Definitely music! When I worked on Unexpected Gifts, I compiled CD’s of the various time periods. That helped me so much. As I listened, I would jot down ideas about scenes, character motivations, traits, plots.
And funny you should mention the shower. That seems to be a place where as I lather up, I suddenly think of something that happens to one of my characters, or the fact that a character wouldn’t say this or that. I guess I’m in good company––I remember reading that Agatha Christie claimed she got her best ideas while doing the dishes...
What do you like to do when you’re not writing?
I like to teach ESL, but I also love watching films on Netflix and TV––classics, new films, Indie films, BBC series, American series, you name it! I get a lot of ideas for my books by watching the plots and character development.
If you could take a trip anywhere in the world, where would you
go? (Don’t worry about the money. Your publisher is paying).
I would love to spend a long summer in the British Isles with my husband, going from one cottage to another in England, Scotland, and Ireland.
Sounds wonderful. Can I go too? What are you working on now?
I am slowly doing historical research for a Civil War mystery.
I'm looking forward to hearing more about it!
Excerpt from Unexpected Gifts:
Chapter 1: Discoveries
“….[at her parents’ house] Sonia stood over her father. Once her hero, she looked down at him now, thinking how old and fragile he seemed. Just a mass of angry words….She glanced past him to his hospital bedside table and saw what he must have been reading earlier, before the outrage and drink overtook him. The Agent Orange Aftermath was about two and a half inches thick, bloated from dog-eared and alcohol-stained pages….”
“….Sonia stirred her tea. “Here’s the thing. I think I’m––I’m lost.”
“…She watched her mom scrunch up her face….“Maybe you should…explore other things… There are quite a lot of old family diaries and objects up in the attic...Who knows? They might even give you some answers…..”
“…there was an old steamer trunk at the far end of the room, rusty, threadbare, and artistically draped with a cobweb or two over its corner edges.….”
“…when Sam’s [Sonia’s father] box was exposed, Sonia gasped. A cornucopia of the Vietnam experience flooded her senses and…left a slight dread. Did she really want to unleash all their secrets?”
From the author:I have worn various hats in my life. Starting out as a classical/pop singer/composer, I worked in small clubs/churches and composed for educational filmstrips. From there, I moved on to having my own calligraphy company, a twenty-year quilting and craft business, and teaching ESL/Reading.
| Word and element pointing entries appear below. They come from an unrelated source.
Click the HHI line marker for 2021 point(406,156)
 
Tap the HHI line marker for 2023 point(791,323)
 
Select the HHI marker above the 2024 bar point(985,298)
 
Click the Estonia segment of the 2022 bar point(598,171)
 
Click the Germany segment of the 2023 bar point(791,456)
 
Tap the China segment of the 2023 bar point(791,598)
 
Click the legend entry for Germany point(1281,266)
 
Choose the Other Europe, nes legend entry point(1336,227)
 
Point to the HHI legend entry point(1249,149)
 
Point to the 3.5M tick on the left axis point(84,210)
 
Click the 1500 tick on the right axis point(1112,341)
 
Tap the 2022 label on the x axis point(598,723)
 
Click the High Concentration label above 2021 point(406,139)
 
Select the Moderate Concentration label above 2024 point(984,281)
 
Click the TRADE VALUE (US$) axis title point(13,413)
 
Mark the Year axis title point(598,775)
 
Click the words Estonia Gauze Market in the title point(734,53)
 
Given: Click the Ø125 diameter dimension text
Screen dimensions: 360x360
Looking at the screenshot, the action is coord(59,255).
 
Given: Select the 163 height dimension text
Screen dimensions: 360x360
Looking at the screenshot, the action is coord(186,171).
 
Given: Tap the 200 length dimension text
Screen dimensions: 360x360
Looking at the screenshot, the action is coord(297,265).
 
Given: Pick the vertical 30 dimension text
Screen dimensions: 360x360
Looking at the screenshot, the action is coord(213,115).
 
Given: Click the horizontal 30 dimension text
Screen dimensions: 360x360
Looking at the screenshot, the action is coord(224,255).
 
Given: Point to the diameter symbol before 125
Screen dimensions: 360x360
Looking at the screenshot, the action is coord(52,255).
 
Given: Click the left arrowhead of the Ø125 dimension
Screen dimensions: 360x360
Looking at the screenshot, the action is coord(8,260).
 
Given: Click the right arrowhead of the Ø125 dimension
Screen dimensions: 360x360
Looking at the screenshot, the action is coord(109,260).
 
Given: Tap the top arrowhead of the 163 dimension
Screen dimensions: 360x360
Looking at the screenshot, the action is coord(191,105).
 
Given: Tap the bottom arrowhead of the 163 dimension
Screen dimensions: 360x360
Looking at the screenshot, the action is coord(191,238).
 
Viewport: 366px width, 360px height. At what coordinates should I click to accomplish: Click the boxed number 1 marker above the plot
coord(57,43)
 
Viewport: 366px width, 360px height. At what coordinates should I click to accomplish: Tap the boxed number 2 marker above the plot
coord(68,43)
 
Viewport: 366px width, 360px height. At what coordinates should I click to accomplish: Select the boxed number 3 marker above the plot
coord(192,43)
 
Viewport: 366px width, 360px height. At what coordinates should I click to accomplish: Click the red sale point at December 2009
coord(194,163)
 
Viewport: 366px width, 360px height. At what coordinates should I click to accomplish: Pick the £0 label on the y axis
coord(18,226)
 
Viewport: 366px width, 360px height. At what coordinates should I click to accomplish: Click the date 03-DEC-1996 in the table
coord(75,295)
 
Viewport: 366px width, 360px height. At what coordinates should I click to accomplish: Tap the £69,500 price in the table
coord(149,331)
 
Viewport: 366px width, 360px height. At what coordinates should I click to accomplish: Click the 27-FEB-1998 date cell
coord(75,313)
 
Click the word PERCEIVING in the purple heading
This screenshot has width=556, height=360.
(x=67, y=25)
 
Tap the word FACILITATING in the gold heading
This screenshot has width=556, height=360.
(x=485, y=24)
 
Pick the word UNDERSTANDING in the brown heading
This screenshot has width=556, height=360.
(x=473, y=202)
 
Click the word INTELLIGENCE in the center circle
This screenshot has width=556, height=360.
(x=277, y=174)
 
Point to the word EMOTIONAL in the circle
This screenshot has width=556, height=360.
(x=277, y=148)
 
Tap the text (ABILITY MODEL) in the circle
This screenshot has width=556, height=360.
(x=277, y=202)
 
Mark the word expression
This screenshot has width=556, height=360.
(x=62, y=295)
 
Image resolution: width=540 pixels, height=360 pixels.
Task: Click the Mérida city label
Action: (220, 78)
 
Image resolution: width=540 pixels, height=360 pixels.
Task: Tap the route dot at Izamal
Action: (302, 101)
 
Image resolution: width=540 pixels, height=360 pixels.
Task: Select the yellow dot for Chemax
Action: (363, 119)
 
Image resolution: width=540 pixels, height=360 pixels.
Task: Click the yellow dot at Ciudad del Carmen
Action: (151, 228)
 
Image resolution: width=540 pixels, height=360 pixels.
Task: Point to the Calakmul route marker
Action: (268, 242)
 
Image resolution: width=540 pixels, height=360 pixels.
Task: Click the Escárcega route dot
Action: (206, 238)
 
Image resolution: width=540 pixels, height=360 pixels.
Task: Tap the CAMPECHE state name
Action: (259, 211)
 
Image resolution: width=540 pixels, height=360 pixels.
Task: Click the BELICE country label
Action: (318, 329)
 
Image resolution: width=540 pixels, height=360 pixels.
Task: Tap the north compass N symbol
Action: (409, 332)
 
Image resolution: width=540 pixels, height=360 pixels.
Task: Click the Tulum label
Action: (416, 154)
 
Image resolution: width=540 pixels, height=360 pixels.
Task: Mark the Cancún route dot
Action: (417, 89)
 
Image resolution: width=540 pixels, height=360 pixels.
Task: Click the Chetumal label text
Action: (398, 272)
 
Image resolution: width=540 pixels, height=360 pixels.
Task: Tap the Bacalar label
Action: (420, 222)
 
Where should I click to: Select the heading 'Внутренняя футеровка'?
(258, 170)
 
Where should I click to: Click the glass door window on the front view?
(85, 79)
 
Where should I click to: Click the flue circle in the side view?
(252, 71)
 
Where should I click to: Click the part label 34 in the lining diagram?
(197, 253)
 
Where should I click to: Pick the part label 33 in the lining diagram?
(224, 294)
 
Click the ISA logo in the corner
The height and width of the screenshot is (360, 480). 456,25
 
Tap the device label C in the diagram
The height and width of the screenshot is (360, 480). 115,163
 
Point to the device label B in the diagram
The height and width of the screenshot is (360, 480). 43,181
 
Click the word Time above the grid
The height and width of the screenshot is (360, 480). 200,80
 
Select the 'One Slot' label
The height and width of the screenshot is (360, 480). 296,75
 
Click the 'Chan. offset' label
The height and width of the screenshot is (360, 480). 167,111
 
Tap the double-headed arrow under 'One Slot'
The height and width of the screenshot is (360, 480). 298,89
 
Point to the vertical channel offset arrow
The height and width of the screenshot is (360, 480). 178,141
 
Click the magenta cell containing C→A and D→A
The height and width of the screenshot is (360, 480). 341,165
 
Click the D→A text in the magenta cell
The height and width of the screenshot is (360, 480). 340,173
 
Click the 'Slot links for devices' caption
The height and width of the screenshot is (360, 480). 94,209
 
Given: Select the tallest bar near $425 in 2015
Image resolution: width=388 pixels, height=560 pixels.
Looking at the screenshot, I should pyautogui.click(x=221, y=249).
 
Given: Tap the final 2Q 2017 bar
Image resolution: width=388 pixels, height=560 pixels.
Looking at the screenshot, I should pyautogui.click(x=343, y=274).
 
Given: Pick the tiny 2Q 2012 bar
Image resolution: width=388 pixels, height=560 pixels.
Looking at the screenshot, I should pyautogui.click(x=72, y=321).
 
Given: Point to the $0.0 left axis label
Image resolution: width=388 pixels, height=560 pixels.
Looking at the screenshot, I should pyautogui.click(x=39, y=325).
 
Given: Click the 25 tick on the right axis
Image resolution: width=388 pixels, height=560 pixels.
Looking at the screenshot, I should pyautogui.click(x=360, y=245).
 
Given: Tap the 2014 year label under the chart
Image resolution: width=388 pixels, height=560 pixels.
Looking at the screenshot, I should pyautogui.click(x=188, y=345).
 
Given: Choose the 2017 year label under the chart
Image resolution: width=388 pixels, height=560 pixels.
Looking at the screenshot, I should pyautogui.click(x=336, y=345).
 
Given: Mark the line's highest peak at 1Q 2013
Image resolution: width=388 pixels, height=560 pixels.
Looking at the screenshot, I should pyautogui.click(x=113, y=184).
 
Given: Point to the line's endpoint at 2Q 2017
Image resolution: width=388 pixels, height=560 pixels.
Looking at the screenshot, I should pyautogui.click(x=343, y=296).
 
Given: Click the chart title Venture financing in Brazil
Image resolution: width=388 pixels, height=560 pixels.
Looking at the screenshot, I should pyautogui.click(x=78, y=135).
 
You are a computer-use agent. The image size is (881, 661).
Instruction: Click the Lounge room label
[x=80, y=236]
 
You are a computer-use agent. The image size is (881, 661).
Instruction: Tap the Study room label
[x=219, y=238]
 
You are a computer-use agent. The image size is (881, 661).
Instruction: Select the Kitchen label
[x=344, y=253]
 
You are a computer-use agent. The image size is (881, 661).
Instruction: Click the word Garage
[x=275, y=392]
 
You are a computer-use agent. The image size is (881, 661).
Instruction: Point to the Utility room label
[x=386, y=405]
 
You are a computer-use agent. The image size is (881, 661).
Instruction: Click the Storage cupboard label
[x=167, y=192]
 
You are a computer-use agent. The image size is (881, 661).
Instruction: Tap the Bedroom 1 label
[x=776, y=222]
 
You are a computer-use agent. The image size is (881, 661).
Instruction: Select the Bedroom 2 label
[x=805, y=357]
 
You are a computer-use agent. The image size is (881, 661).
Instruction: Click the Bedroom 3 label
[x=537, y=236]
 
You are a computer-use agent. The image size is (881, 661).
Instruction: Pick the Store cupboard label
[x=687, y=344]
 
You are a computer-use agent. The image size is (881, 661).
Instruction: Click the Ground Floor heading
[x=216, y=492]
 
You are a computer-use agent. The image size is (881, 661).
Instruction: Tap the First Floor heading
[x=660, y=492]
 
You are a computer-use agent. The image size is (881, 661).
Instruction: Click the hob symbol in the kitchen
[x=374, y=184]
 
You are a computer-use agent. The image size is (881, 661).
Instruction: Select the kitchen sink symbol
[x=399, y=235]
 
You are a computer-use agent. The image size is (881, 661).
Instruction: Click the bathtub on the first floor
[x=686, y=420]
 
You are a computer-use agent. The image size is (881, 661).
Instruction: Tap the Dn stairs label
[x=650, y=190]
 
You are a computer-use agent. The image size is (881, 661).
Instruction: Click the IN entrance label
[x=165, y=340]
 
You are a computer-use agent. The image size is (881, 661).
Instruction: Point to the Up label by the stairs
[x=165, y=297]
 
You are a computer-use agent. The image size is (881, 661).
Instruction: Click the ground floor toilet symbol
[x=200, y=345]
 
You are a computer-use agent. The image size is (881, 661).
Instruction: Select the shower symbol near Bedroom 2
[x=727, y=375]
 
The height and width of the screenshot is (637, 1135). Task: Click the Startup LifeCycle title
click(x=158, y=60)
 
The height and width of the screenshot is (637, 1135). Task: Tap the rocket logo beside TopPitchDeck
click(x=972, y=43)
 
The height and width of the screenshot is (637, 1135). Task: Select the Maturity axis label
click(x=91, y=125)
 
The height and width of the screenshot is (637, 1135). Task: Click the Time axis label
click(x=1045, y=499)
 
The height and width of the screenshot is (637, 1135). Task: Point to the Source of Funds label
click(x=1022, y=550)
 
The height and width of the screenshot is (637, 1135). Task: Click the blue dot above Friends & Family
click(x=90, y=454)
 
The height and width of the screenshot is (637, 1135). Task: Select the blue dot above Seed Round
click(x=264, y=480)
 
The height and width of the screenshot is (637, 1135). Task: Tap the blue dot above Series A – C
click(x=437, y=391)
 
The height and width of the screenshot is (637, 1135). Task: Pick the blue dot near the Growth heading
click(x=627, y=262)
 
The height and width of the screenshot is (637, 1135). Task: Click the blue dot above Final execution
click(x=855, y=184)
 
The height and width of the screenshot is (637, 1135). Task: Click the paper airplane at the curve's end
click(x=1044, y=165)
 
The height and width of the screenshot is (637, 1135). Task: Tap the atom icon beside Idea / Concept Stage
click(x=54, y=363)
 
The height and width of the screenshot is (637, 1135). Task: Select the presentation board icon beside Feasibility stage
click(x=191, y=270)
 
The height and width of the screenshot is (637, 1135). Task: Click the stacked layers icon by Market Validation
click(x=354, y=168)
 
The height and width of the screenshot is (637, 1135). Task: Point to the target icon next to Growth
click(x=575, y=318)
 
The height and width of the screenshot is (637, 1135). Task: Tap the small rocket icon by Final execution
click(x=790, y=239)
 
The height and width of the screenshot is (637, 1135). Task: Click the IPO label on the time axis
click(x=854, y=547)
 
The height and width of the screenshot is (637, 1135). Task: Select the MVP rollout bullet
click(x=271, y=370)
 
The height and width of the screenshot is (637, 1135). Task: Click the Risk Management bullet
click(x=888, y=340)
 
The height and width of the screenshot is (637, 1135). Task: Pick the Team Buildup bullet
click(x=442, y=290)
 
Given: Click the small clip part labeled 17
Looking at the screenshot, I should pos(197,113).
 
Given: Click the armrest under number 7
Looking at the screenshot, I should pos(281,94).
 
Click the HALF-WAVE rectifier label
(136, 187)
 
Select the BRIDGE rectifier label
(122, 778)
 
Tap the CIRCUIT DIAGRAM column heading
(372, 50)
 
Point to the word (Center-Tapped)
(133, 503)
Finally, I tried my hand at fiction writing and it was like an all-consuming drug. I’ve been happily writing ever since.
I have had eleven short fiction pieces published in descant 2008, Snowy Egret, Transcendent Visions, The Storyteller, and Down In The Dirt. Several of my stories have appeared in different anthologies through Scars Publications. Before that, I had articles published in Traditional Quiltworks by Chitra Publications, and Quilt World by House of White Birches when I was a professional quilt designer/quilt teacher.